- Excerpt provided:
In 1840 the newspaper was renamed to Kurier Wileński and attracted many notable Polish writers and journalists of the era as one of the very few relatively free newspapers in the lands ruled by the Russian Empire. Among them was Władysław Syrokomla and Antoni Odyniec. The newspaper was closed down and banned after the failed January Uprising of 1863.

It was relaunched under the title of Kurier Litewski after the Revolution of 1905. Headed by Eliza Orzeszkowa, it promoted Polish literature and culture, for which it was closed down several times by the Tsarist authorities. The title remained until the outbreak of World War I and the German occupation of Vilna in 1915.

During the interbellum the Polish press was no longer persecuted by the local authorities and the title was continued as one of several newspapers, the most important local newspapers being Słowo (headed by Stanisław Cat Mackiewicz), Robotnik Wileński and Express Wileński. Altogether, there were 114 newspapers published in Wilno in late 1930s, among them 17 dailies. 74 titles were being published in Polish, 16 in Yiddish and Hebrew, 12 in Belarusian, 9 in Lithuanian and 3 in Russian.

After the Invasion of Poland of 1939 and the Soviet annexation of Vilna, Kurier Wileński was closed down (the last issue was dated September 18, 1939). The only newspaper that was allowed by the Soviet authorities was Belarusian-language Vilenskaya Prauda (Віленская праўда). After the city was transferred to Lithuania, Kurier Wileński was allowed to be published, this time under heavy control of the Lithuanian authorities and censorship. It was again closed down after the city was annexed by the Soviet Union and its role was taken over by roughly 73 underground newspapers published in the city during the rest of World War II.

===Czerwony Sztandar===
After the war most of the local inhabitants of Vilnius were expelled from the city. However, a sizeable Polish minority in Lithuania remained. The Polish-language newspaper Czerwony Sztandar (Red Banner), edited by Antoni Fiedorowicz, was established.

In 1962, Leonid Romanowicz became the new editor in chief. Although Russian himself, Romanowicz was fascinated by the Polish culture and started to attract many notable journalists and writers. He also promoted the newspaper and it became the only daily newspaper in Polish available to many Poles in the Soviet Union. With time Russian staff was replaced by Poles and in 1984 Stanisław Jakutis became the new editor in chief.

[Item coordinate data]
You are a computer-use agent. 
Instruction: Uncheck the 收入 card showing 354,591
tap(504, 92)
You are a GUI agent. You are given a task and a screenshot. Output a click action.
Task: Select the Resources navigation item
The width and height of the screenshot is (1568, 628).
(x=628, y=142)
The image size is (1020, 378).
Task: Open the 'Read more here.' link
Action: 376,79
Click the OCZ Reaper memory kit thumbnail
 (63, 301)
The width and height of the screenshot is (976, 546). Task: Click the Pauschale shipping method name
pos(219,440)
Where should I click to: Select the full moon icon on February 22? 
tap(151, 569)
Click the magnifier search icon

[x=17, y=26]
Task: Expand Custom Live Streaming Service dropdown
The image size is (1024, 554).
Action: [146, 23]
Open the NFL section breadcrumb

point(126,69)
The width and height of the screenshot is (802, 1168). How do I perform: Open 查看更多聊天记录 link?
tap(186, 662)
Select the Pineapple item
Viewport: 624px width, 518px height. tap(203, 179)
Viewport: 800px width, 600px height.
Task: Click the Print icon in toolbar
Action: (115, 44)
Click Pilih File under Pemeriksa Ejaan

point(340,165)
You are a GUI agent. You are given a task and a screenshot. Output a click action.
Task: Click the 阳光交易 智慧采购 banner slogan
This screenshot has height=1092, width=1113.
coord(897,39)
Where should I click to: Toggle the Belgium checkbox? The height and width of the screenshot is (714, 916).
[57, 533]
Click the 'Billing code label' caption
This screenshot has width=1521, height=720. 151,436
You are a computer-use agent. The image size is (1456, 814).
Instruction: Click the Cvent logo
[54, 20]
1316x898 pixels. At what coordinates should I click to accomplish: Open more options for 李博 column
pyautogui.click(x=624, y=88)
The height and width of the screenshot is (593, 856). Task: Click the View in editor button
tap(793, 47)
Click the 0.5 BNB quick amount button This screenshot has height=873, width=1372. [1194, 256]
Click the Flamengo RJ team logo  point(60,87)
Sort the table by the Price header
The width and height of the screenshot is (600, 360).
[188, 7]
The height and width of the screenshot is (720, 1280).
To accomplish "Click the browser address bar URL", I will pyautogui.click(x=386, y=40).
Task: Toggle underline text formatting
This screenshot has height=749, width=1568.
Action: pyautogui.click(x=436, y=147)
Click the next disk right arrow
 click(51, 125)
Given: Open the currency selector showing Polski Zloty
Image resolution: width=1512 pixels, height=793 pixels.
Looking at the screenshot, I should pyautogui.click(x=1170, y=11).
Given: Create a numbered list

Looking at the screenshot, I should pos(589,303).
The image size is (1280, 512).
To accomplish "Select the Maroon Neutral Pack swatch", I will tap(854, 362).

- Given exercise A: Which people does the newspaper history excerpt name as heading or editing a newspaper?
- Given exercise B: Can you extract from the listing everything from the line containing "Where should I click to: Toggle" down to the line containing "click(51, 125)", with both of those lines included?

- Exercise answer A:
- Eliza Orzeszkowa (Kurier Litewski)
- Stanisław Cat Mackiewicz (Słowo)
- Antoni Fiedorowicz (Czerwony Sztandar)
- Leonid Romanowicz (editor in chief from 1962)
- Stanisław Jakutis (editor in chief from 1984)

- Exercise answer B:
Where should I click to: Toggle the Belgium checkbox? The height and width of the screenshot is (714, 916).
[57, 533]
Click the 'Billing code label' caption
This screenshot has width=1521, height=720. 151,436
You are a computer-use agent. The image size is (1456, 814).
Instruction: Click the Cvent logo
[54, 20]
1316x898 pixels. At what coordinates should I click to accomplish: Open more options for 李博 column
pyautogui.click(x=624, y=88)
The height and width of the screenshot is (593, 856). Task: Click the View in editor button
tap(793, 47)
Click the 0.5 BNB quick amount button This screenshot has height=873, width=1372. [1194, 256]
Click the Flamengo RJ team logo  point(60,87)
Sort the table by the Price header
The width and height of the screenshot is (600, 360).
[188, 7]
The height and width of the screenshot is (720, 1280).
To accomplish "Click the browser address bar URL", I will pyautogui.click(x=386, y=40).
Task: Toggle underline text formatting
This screenshot has height=749, width=1568.
Action: pyautogui.click(x=436, y=147)
Click the next disk right arrow
 click(51, 125)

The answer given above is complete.